For several years now, the anniversary of the start of the Iran-Iraq war has been marked with ceremonies across major cities in Iran, especially those that were badly affected by the ensuing destruction.
One of these involves “dusting” the graves of the war dead – but not all of them.
On Thursday, September 24, 2020, the IRNA news agency published a collection of photographs entitled “Dusting the tombs of the Sabian Martyrs in Ahvaz.
” The pictures showed the families of people killed in the eight-year war, flanked by police officers and other officials, cleaning up the graves and headstones of their loved ones.

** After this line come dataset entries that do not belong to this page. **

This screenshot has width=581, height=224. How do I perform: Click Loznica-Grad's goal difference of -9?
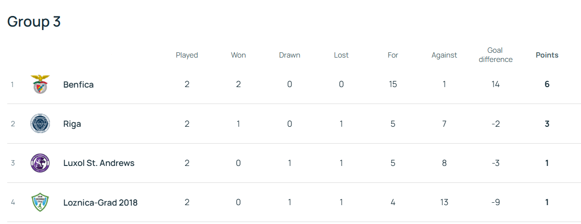pyautogui.click(x=495, y=202)
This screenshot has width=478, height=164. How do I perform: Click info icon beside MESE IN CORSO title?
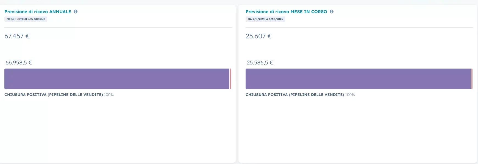click(332, 12)
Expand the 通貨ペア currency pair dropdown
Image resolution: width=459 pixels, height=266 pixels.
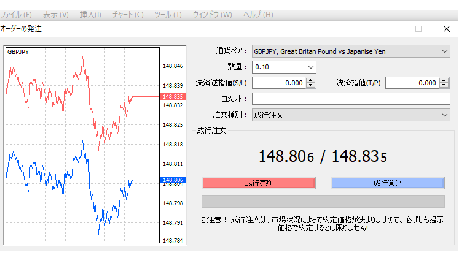click(444, 51)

The pictures, though, were met with mixed reactions online. Some cyberspace users belonging to the Mandaean community, followers of an ancient religion who number in the thousands in Iran, insisted the images were staged and part of a propaganda campaign by the Islamic Republic.
By contrast, they said, their own rights including the right to rest in peace are being trampled on in Iran. As one of Iran’s least-known and worst-persecuted religious minorities, Mandaeans are often neglected by the regime even after their deaths.
“Some years ago in Ahvaz, a Mandaean father and three of his children died in an accident.
The mother and her only surviving child performed the burial rites in sorrow and with the help of some of their friends.
“The day after the burial, the mother and her son went to visit their loved ones. They found that locals, who knew it was a Mandaean cemetery, had placed old tires around the fresh graves and set them on fire.
This grieving woman has been suffering from nervous disorders ever since. She never recovered from it.”
This is what Selim, an Iranian-born Mandaean from Khuzestan province, recalls of the country he left behind ten years ago.
Adherents to his ancient gnostic faith are forced to endure to systemic discrimination in the Islamic Republic, from cradle to grave – and thereafter.